Proposal Title

Inclusive Education: Teaching in Academically Diverse Classrooms

Proposal Abstract

This article describes a process and provides a rationale for the implementation of Problem Based Learning (PBL) in preservice teacher education classes. Problem Based Learning is a particular instance of Case Based Pedagogy. In this article, a PBL template and instructional model are introduced with two (2) scenarios using the progressive disclosure approach. The template and PBL process are designed to enhance higher order, critical thinking skills in the teacher candidates in a relevant and collaborative manner. Student responses to one of the scenarios, drawn from actual classroom activity and focusing on the salient features of the scenario are provide in a table format. Outcomes identified by the authors over a 12 year period related to enhanced student performance are provided.

Full Proposal

This proposed text is based on the position that teachers of students with disabilities must be analytical “problem solvers” to facilitate optimum outcomes in those they serve. It is also grounded in the perspective that the “Plan-Do-Study-Adjust” process is at the heart of effective intervention with students who possess disabilities. Teachers of student with disabilities must assume a clinical orientation, in addition to their role as instructor, to adequately address individual learning problems and design appropriate interventions.

The authors are of the opinion that Problem Based Learning (PBL) offers a viable means of developing those skills critical to effective intervention for students with disabilities in pre-service teachers. Research has indicated that : 1) many teachers enter the profession lacking several skills critical to their efficacy (Blackbourn, Baum, & Shaw, 1991; Carnine, 1997) and 2) the Problem Based Learning approach provides the opportunity for teacher educators to closely monitor the progress of pre-service teacher candidates in acquiring those skills for effective intervention and provide ongoing corrective feedback to them (Duch, Groh, & Allen, 2001; Evenson&Hmelo, 2000; Levin, 2001; Torp & Sage, 2002). Our basic assumption is that instructional strategies which require students to solve “real world problems” (even in a simulated setting) initiates those higher order cognitive processes related to analysis, synthesis, and evaluation. The activities contained within this text require students to engage the content knowledge base at the upper levels of Bloom’s Taxonomy (e.g. application, analysis, synthesis, and evaluation). In this manner the proposed text differs significantly from other instructional methods texts which tend to focus on objectives at the lower levels of Knowledge and Comprehension.

Problem Based Learning has a long and well documented history of successful implementation in other professional disciplines. Medicine, Law, Dentistry, and Veterinary Medicine all incorporate the PBL approach to some extent in their professional training process (Barrows, 1986; 1992; Barrows & Kelson, 1995). From problem scenarios in Diagnostic Training for veterinary interns to “moot court” for third year law students, PBL is an established instructional practice.

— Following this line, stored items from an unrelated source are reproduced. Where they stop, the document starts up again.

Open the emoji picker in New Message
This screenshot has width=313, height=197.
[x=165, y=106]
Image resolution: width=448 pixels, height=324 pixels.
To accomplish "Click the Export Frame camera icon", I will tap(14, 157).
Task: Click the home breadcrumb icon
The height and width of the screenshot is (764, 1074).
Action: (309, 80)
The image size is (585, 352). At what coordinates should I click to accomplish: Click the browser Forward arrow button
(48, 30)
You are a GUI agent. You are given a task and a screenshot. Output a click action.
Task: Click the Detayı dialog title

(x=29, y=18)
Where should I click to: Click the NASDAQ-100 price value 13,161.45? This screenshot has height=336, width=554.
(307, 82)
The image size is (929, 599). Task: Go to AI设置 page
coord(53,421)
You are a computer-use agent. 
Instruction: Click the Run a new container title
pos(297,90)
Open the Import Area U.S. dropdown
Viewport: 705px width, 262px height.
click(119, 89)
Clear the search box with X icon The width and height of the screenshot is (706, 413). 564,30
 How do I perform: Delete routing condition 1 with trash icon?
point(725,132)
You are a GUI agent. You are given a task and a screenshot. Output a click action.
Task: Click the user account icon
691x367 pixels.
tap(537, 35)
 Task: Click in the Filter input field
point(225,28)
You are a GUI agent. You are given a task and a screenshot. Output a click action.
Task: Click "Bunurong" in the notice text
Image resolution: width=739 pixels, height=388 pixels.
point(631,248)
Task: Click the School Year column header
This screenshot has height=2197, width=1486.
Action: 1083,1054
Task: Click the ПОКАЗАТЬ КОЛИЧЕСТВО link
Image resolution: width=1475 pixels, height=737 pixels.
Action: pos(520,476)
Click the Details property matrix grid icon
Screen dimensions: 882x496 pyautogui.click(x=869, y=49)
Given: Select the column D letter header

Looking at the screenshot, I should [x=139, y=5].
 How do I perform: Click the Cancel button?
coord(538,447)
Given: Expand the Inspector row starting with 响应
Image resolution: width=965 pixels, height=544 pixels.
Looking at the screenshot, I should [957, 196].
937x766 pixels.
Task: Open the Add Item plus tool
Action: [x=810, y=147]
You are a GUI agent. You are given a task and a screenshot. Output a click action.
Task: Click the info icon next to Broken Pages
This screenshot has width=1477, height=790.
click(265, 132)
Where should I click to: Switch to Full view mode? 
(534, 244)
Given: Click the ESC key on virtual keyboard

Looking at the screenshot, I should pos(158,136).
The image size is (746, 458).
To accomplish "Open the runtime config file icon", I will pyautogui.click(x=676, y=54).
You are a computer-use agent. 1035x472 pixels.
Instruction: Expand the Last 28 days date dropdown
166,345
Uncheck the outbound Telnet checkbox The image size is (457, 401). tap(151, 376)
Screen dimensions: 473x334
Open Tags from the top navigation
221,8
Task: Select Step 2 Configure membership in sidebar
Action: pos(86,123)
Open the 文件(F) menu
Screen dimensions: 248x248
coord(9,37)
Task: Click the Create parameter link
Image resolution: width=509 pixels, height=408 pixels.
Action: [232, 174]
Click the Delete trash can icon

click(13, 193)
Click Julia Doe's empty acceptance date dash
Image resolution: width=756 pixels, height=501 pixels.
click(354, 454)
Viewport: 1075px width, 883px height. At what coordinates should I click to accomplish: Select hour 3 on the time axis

Our experience in using Problem Based Learning in our undergraduate special education methods classes over the past five (5) years has provided both objective and subjective data to reinforce our primary assumptions. Results of our efforts include: 1) significantly higher Praxis II scores (averaging over 20 points higher) among our students as compared to previous classes who weren’t exposed to PBL; 2) greater satisfaction with instruction and course content reported among our students as compared to previous classes; 3) a wider range of intervention skills observed in our students during field placements as compared to previous classes; 4) a more complex understanding of the various disabilities and how to analyze and intervene on an individual basis observed among our students as compared to prior classes; 5) a more satisfying and successful student teaching experience reported among our students as compared to previous classes; 6) an increased critical analysis of potential employers, their approach to serving persons with disabilities, and a more discriminating approach to accepting a teaching position observed among our students as compared to prior classes; and 7) greater satisfaction reported among employers concerning the teaching performance of our students as compared to prior classes.

The proposed text provides an outline for teacher educators to incorporate Problem Based Learning into both their Methods of Inclusion and/or Methods for Students with High Incidence Disabilities courses. It provides the basic information on special education law as it relates to the Least Restrictive Environment and Free Appropriate Public Education, each major, high incidence disability category, the necessary information on diagnostic, assessment, and referral to placement processes, as well as critical information on commonly used assessment instruments and Individual Education Plans. Even though this information is included, we do not envision this text as being in competition with existing survey, special education law, or assessment texts in special education. We see the text as competing with Inclusion textbooks (such as Bartlett, Etscheidt, & Weisenstein, 2007), Methods for Mild Disabilities textbooks (such as Smith, Polloway, Patton, & Dowdy, 2006), and Combination textbooks (such as Colorusso & O’Rourke, 2007). The information on each disability category, assessment instruments, legal requirements, and referral to placement is included simply to enhance the PBL learning activities.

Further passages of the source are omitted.